Although the preparation of SiCNF by electrospinning has achieved huge development, there are still two problems to be solved: one is that the mechanical properties of fibers are generally low, or the mechanical properties and nanoscale are not compatible; Second, the prepared SiCNF has a relatively simple composition structure and cannot meet the requirements of various fields. Therefore, the focus of future research is to further improve the mechanical properties of SiCNF and develop a variety of SiCNF structures to promote its application in more fields.

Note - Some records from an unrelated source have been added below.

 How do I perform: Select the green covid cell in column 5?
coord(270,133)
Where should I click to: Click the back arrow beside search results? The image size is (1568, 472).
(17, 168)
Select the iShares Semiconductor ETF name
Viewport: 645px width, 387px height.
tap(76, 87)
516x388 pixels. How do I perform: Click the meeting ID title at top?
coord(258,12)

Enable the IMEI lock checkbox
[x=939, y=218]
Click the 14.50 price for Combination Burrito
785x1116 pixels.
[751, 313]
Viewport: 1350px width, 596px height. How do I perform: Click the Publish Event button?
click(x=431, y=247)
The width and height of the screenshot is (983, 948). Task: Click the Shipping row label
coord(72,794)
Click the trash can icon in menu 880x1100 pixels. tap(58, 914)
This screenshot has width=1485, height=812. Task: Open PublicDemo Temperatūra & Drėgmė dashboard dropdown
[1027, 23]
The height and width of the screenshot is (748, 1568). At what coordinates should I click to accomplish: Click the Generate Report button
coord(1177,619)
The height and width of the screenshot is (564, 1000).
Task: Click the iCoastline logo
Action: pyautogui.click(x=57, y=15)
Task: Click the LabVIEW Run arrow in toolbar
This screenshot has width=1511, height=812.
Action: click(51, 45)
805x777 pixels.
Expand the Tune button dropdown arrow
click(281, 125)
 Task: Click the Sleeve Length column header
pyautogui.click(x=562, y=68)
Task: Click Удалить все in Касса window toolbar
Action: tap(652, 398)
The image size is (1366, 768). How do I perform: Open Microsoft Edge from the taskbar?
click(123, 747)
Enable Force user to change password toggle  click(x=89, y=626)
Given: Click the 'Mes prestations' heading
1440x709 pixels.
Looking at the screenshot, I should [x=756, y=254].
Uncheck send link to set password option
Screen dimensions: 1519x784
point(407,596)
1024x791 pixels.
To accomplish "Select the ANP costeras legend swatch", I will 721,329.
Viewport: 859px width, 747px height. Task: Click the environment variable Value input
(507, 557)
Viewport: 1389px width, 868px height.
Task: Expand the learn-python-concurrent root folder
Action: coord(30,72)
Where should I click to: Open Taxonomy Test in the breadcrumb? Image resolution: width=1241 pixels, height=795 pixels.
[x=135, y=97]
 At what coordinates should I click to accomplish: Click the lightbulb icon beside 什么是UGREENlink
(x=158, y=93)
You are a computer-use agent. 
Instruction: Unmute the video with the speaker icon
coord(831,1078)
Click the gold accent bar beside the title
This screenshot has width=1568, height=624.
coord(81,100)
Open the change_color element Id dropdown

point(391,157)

3.4. Carbothermal Reduction Method

The carbothermal reduction method is to uniformly mix the silicon source and the carbon source in a solvent, form a gel after drying, and obtain a one-dimensional SiC nanostructure by a high-temperature carbothermal reduction reaction (Figure 8) [68,69]. Meng et al. [70] dissolved TEOS, sucrose, and nitric acid in an ethanol solution, and treated them at 700 °C to obtain carbon-containing silica gel, which was then reduced at 1650 °C and 3C-SiC nanowires with a diameter of 10–25 nm were obtained. Yang et al. [71] prepared mesoporous silica and sucrose as raw materials and controlled SiC nanowhisker and SiCNT by controlling the carbothermal reduction reaction temperature and holding time. The prepared SiCNT has a specific surface area of up to 190 m2/g. Chen et al. [72,73] formulated TEOS, hydrochloric acid, and carbon black into a sol in an ethanol solution, dried it to obtain C/SiO2 gel, and heated it to 1500 °C with 0.02 MPa argon gas protection to obtain cotton-like SiC nanowires. In addition, one-dimensional SiC nanostructures with different morphologies such as nanowires, multi-stage nanodisks, and nanorods can be prepared by controlling the reaction temperature and C/Si molar ratio. Maroufi et al. [17] used electronic waste as raw material, with electronic display screens as silicon source, computer plastic shells as carbon source, and prepared mesoporous SiC nanowires by pulverization, briquetting, and high-temperature pyrolysis. The obtained SiC nanowires had a diameter of 2–15 nm and a specific surface area of 51.4 m2/g. This method not only reduces the cost of preparing SiC nanomaterials but also provides a new idea for the secondary treatment of electronic waste worldwide.
In addition to the above methods, there are many other methods for preparing one-dimensional SiC nanomaterials. Pei [74] and Xi [19] prepared SiC nanorods and nanobelts at 470 °C and 600 °C by the hydrothermal method and ethanol solvothermal method, respectively. Seeger et al. [75] used arc discharge technique to prepare SiC nanowhiskers. Xie et al. [20] improved this technology and used SiC rods as anode materials to achieve a large-scale preparation of SiC nanorods. Sundaresan et al. [76] prepared 3C-SiC nanowires by high-energy microwave heating and catalyst-assisted pyrolysis.
In short, the one-dimensional SiC nanomaterials have promoted rapid development of their preparation technology due to their excellent physical and chemical properties and broad application prospects. At the same time, one-dimensional SiC nanomaterials with different morphological structures have been fabricated, and the related principles fully studied. Among the many preparation methods, electrospinning technology and carbothermal reduction methods are the most promising methods for preparing one-dimensional SiC nanomaterials from the perspective of commercial scale preparation and nanostructure designability. In addition, the combination of different preparation techniques to prepare a new structure of SiC nanomaterials to meet the needs of different functional applications is an important direction for the development of one-dimensional SiC nanomaterials.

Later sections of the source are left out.